Customer relationship management platform

Cirrus Insight is a customer relationship management (CRM) integration and sales productivity platform that connects Salesforce with email and calendar applications such as Gmail and Microsoft Outlook. The platform enables users to manage CRM data, track communications, and automate sales workflows directly from their inbox.

Originally known for its Salesforce integration, Cirrus Insight has expanded to include meeting scheduling, automation tools, and artificial intelligence (AI) features such as conversation intelligence and workflow automation.

==Product Functionality==
Cirrus Insight provides a suite of tools designed to integrate Salesforce functionality directly into email and calendar environments, reducing the need to switch between applications and improving data accuracy within CRM systems.

=== Core CRM Integration ===
The platform enables two-way synchronization between Salesforce and email systems, allowing users to log emails, track communications, and update CRM records from within Gmail or Outlook.

It also provides an in-email sidebar that displays Salesforce data, including contacts, leads, and opportunities, and allows users to create or edit records without leaving their inbox.

==== Email and Activity Tracking ====
Cirrus Insight includes tools for tracking email opens, link clicks, and attachment engagement, as well as scheduling emails and automating follow-ups.

All activities, including emails, meetings, and tasks, can be automatically logged to Salesforce to maintain accurate and up-to-date CRM data.

==== Calendar and Meeting Scheduling ====
The platform integrates with Google and Microsoft calendars to enable meeting scheduling, calendar sharing, and automated event synchronization with Salesforce.

Its scheduling tools allow users to share availability and route meetings to appropriate team members based on predefined criteria.

=== AI and Automation Features ===
Cirrus Insight incorporates AI-driven functionality to automate sales workflows and improve decision-making. These include:

- Conversation intelligence, which captures and analyzes sales conversations to provide insights and context
- Meeting intelligence, including automated research and preparation for sales calls
- CRM automation, which suggests or executes updates to maintain data accuracy
- Buyer signals, which track customer engagement such as email opens and interactions

These tools are designed to reduce manual data entry, improve forecasting accuracy, and provide real-time insights into customer interactions.

=== Workflow Automation and Pipeline Management ===
Cirrus Insight supports automated workflows for lead routing, follow-ups, and pipeline management, helping sales teams track opportunities and manage deals more efficiently.

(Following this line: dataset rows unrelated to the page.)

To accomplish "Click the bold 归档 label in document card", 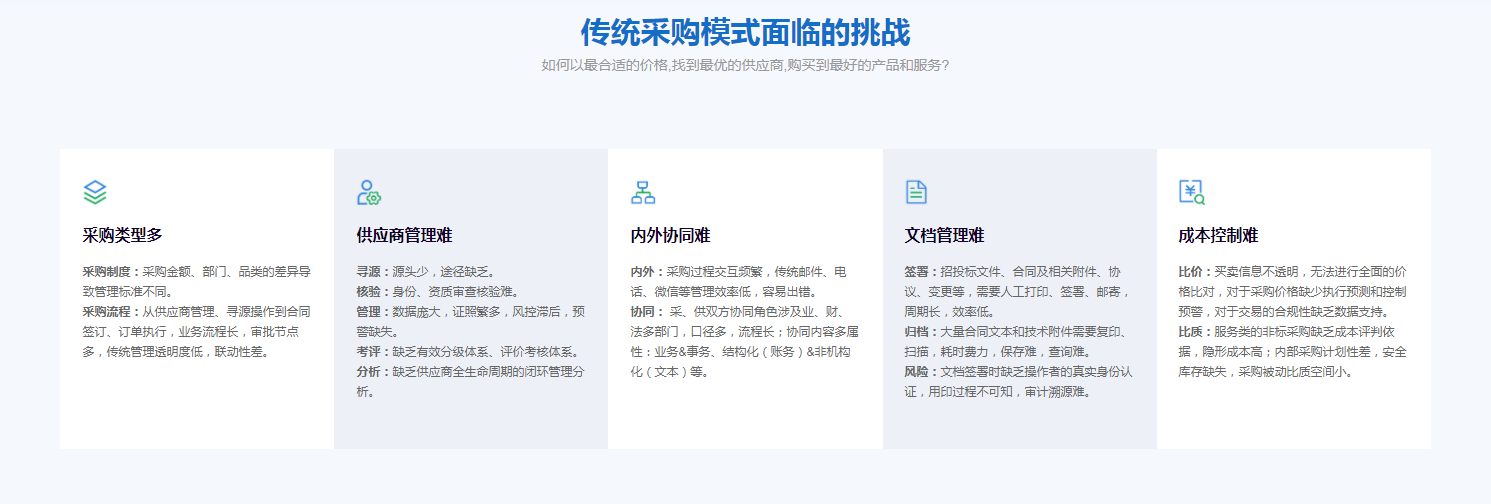I will (917, 332).
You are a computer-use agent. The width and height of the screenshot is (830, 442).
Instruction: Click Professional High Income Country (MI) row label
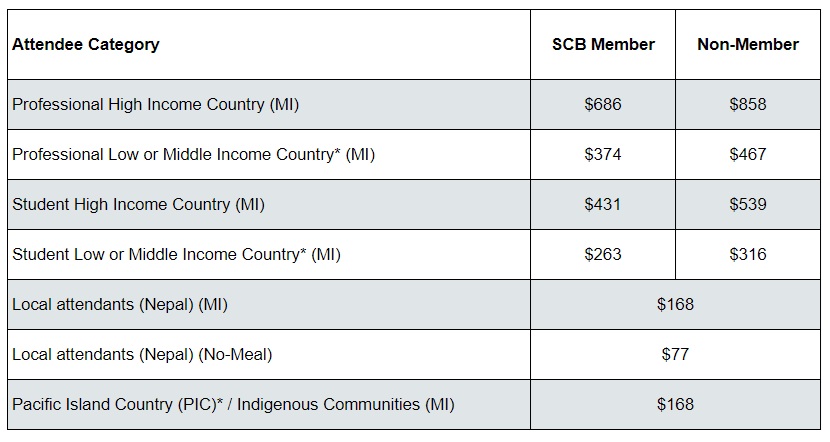155,105
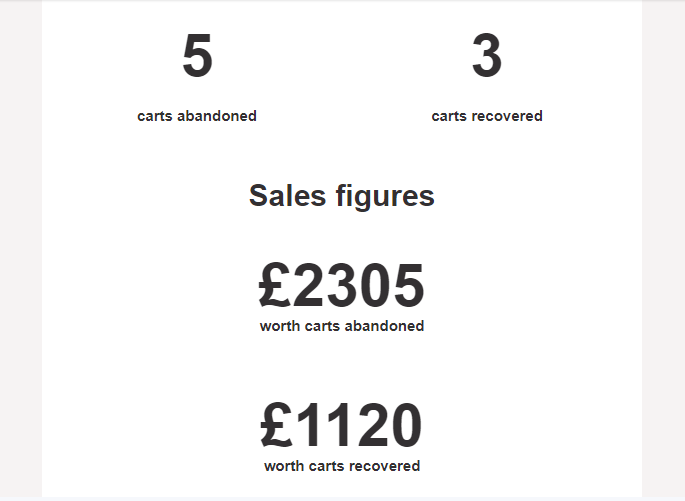Click the word 'Sales' in the heading
Screen dimensions: 685x501
click(287, 195)
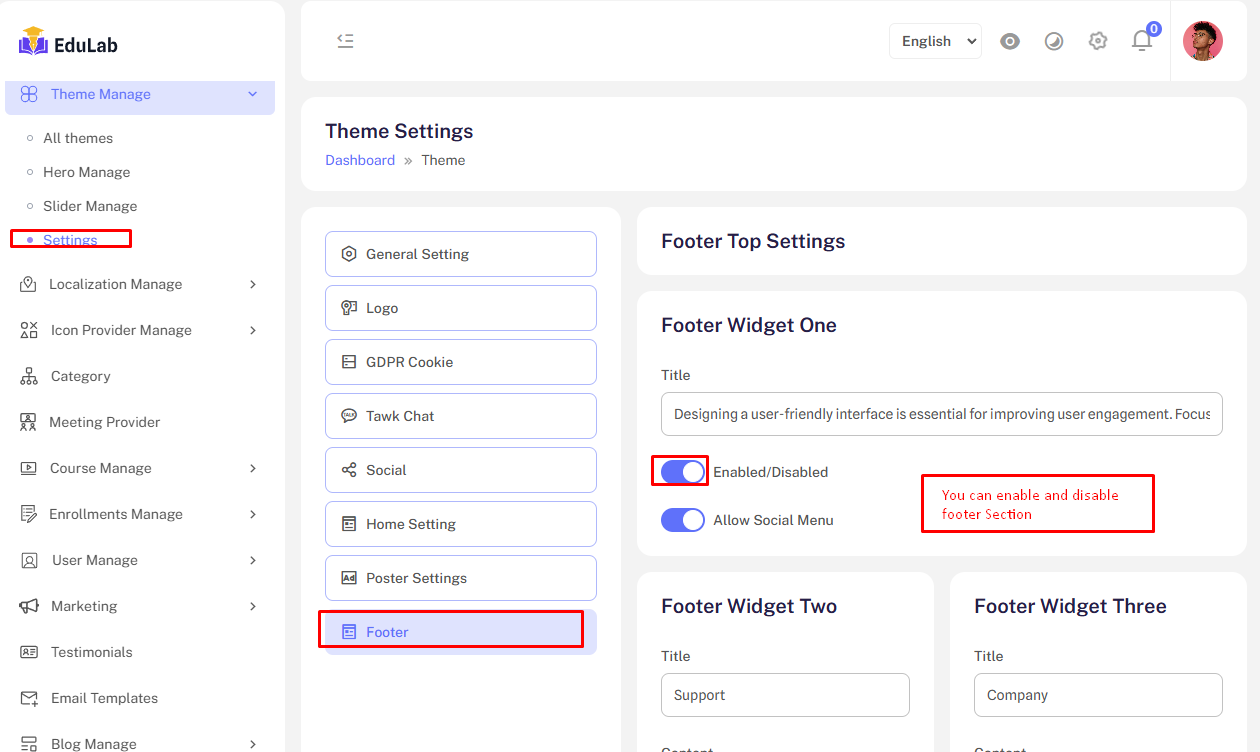Open the notifications bell icon
The image size is (1260, 752).
pos(1141,41)
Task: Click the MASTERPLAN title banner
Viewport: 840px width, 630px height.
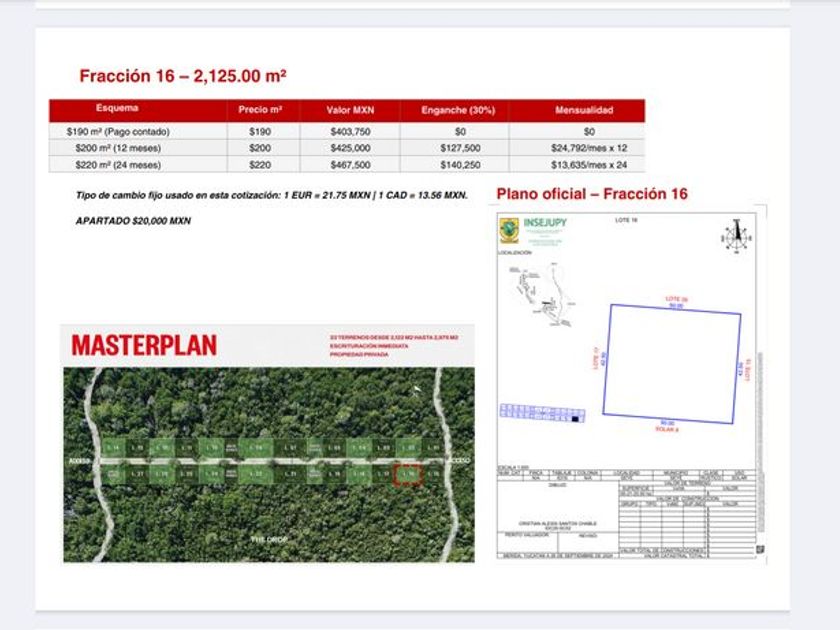Action: tap(268, 346)
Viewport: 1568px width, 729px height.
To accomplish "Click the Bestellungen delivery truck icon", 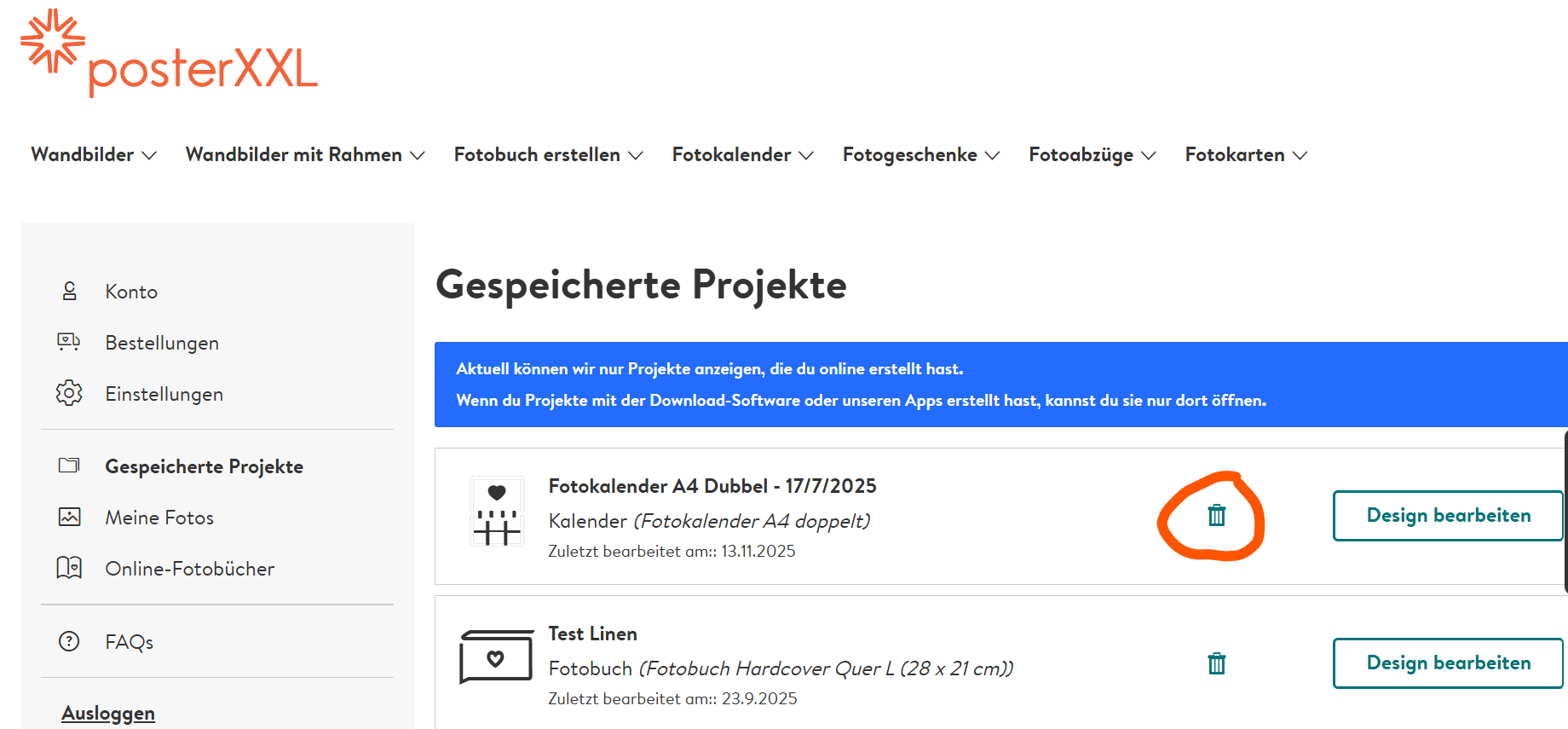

The platform also provides reporting and analytics on sales activity and engagement.

==History==
Cirruspath was founded by Ryan Huff and Brandon Bruce, two friends who met while at University of California, Santa Barbara. Their first product was Cirrus Insight, launched in 2011, and it was inspired by the existing tools for Microsoft Outlook integration with Salesforce.

In 2013, the company released an iOS mobile application, Cirrus Insight Mobile, to support mobile users. Also in 2013, Cirrus Insight partnered with UberConference to integrate conference calls through email chains. The integration eliminated the need for Salesforce and Cirrus Insight customers to dial in and use PINs for conference calls.

In May 2014, Cirruspath announced Cirrus Files, a program designed to allow the integration of Google Drive with Salesforce.

In June 2014, Cirruspath announced two new products for Cirrus Insight: Gmail email tracking, allowing users to get real-time alerts as their emails were opened, and Cirrus Insight Analytics, a free package that generates management reports showing usage and adoption of Cirrus Insight and Salesforce.com.

In October 2016, Cirruspath released Cirrus Insight 5.0, which completely updated the design of the app and added improvements to recently added features such as Book Meeting and Email Campaigns.

In August 2020, Cirrus Insight merged with ZynBit, a Salesforce email and calendar integration provider focused on Microsoft Outlook. The merger combined the companies’ respective Gmail and Outlook integrations, expanding Cirrus Insight’s capabilities across email platforms and strengthening its position within the Salesforce ecosystem.

Following the merger, Phil Dixon, former CEO of ZynBit, became Chief Executive Officer of the combined company.

By the mid-2020s, Cirrus Insight expanded its platform beyond core CRM integration to include automation, sales engagement tools, and artificial intelligence-driven features aimed at improving sales productivity and customer interaction tracking.